» **Your goal**
Pull out each line of the entries below that contains the string "pill", and copy every such line in full.

» **Source material**
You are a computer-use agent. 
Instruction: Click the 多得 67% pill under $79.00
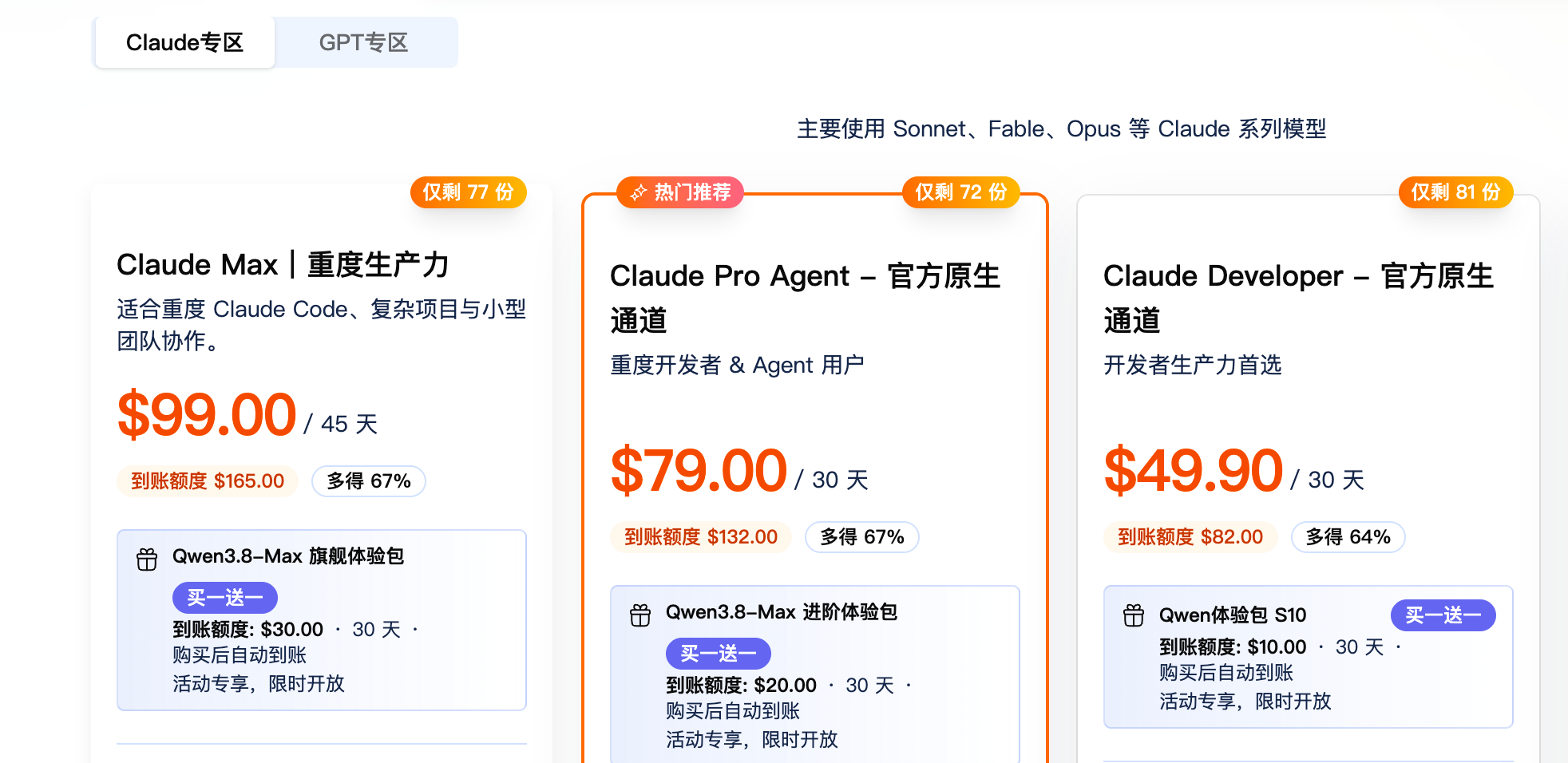click(x=862, y=537)
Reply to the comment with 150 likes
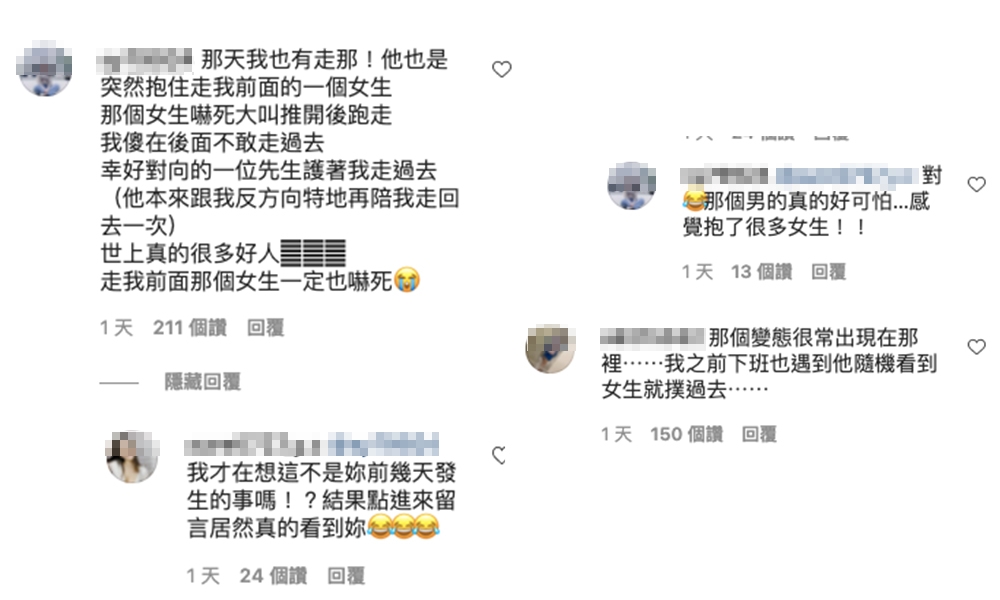This screenshot has height=600, width=1000. (x=759, y=434)
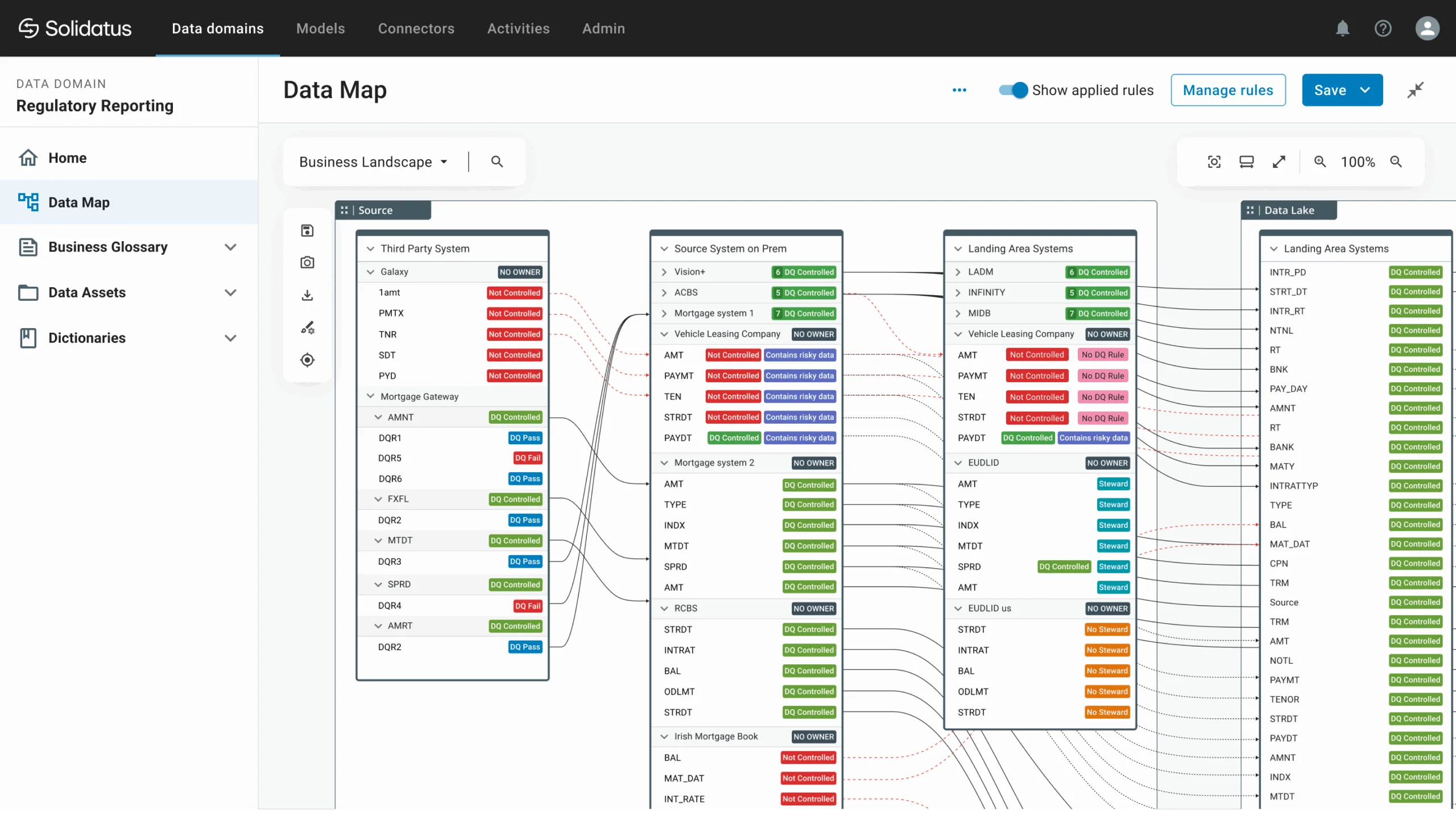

» **Correct response**
Instruction: Click the 多得 67% pill under $79.00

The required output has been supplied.